Wednesday, January 11, 2023

Rain (67)

California has been bombarded lately by atmospheric river events: constant, sometimes very heavy rain, if not thunder, lightning, and hail. It hasn't been too bad here in Monterey, but areas throughout the state are experiencing flooding, power outages, trees down—the works. 

According to the Monterey County Sheriff's Office, tomorrow the Salinas River may overflow its banks and cut the peninsula off to the east and north for at least a few days.

We experienced similar flooding in 1995:
this is Highway 68, the Monterey–Salinas Hwy,
at the Spreckels Avenue exit, surrounded by the
mighty Salinas River. Apparently we're
going to get that again tomorrow.

Meanwhile, to the south, Highway 1 is closed from Palo Colorado Road to Ragged Point, a stretch of over 60 miles, due to mud and rock slides. The Ragged Point closure is expected to last several weeks to a couple of months. This will probably make Big Sur denizens happy—no tourists!—so long as they can get out occasionally to stock up on provisions.

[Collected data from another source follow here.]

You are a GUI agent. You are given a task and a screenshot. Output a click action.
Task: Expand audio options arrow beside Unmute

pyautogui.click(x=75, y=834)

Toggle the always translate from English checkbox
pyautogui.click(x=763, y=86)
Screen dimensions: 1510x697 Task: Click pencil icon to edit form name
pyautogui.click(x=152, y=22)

As a result of all this rain, I've been sneaking in walks where and when I can. Yesterday when I tried to do my usual multiple circuit of our local Frog Pond wetland, it was taped off, so I took myself on a different walk instead. I wrote a little poem as a result:

The shifting sand is wet, a single set of footprints leads me upward
to the top of the hill, with its two water cisterns
and the view out over the bay,
the northern shore shrouded.
But below me the buildings, the corridors,
gleam, sharp-edged, like a model city,
and I have to restrain myself
from picking the cars up
and sending them in different,
unexpected directions
where the drivers might just
learn something new
about themselves
or this place
we call home.

Today I figured the Frog Pond would still be off limits, but no: no more caution tape. So around and around I went, in the failing light.

I took a few photos. They're dark because it was dark. Or almost so—I did manage not to step in any puddles. The first two are on the Frog Pond circuit; the third is the park at the end of our street. They probably only mean anything to me, but that's okay.

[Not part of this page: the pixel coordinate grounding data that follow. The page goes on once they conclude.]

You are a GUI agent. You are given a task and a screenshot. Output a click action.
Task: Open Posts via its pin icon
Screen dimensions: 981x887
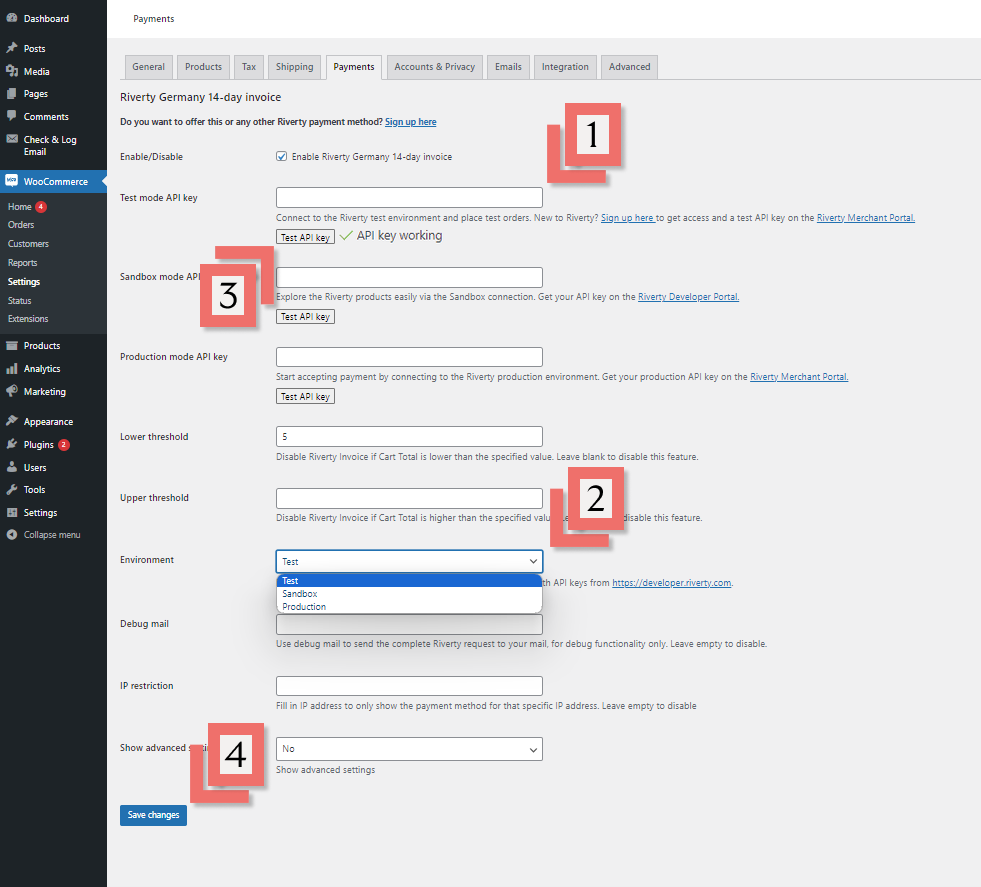tap(11, 48)
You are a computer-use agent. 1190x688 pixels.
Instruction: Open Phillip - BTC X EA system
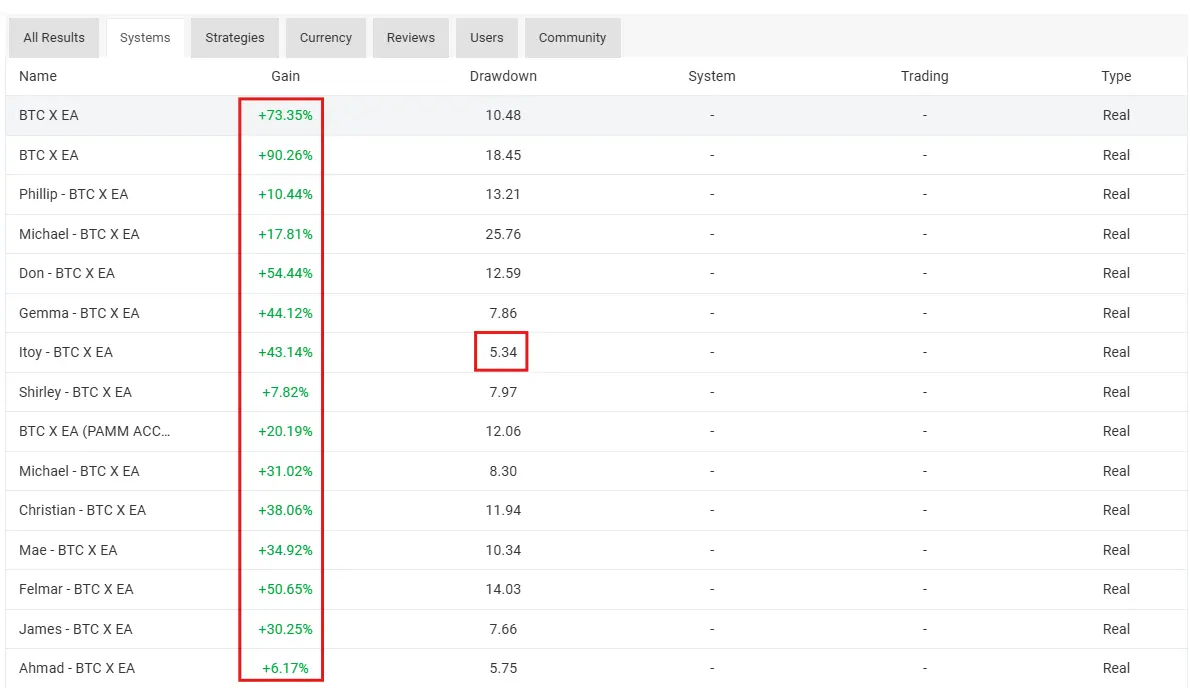point(73,194)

It was so nice to get out.

Tomorrow is predicted to be fair, but then more rain starting Friday morning, through next Wednesday. 

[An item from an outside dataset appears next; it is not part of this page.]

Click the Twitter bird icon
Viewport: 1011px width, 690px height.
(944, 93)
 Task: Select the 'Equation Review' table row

And to finish off, here's John Steinbeck, from East of Eden, on the subject of the Salinas River:

From both sides of the valley little streams slipped out of the hill canyons and fell into the bed of the Salinas River. In the winter of wet years the streams ran full-freshet, and they swelled the river until sometimes it raged and boiled, bank full, and then it was a destroyer. The river tore the edges of the farm lands and washed whole acres down; it toppled barns and houses into itself, to go floating and bobbing away. It trapped cows and pigs and sheep and drowned them in its muddy brown water and carried them to the sea. Then when the late spring came, the river drew in from its edges and the sand banks appeared. And in the summer the river didn’t run at all above ground. Some pools would be left in the deep swirl places under a high bank. The tules and grasses grew back, and willows straightened up with the flood debris in their upper branches. The Salinas was only a part-time river. The summer sun drove it underground. It was not a fine river at all, but it was the only one we had and so we boasted about it—how dangerous it was in a wet winter and how dry it was in a dry summer. You can boast about anything if it’s all you have. Maybe the less you have, the more you are required to boast.

1 comment:

Kim said...

I find it fascinating to witness the extremes of nature. However, I know it's also destructive to so many lives. And you're writing poetry!

P.S. The third photo is super evocative.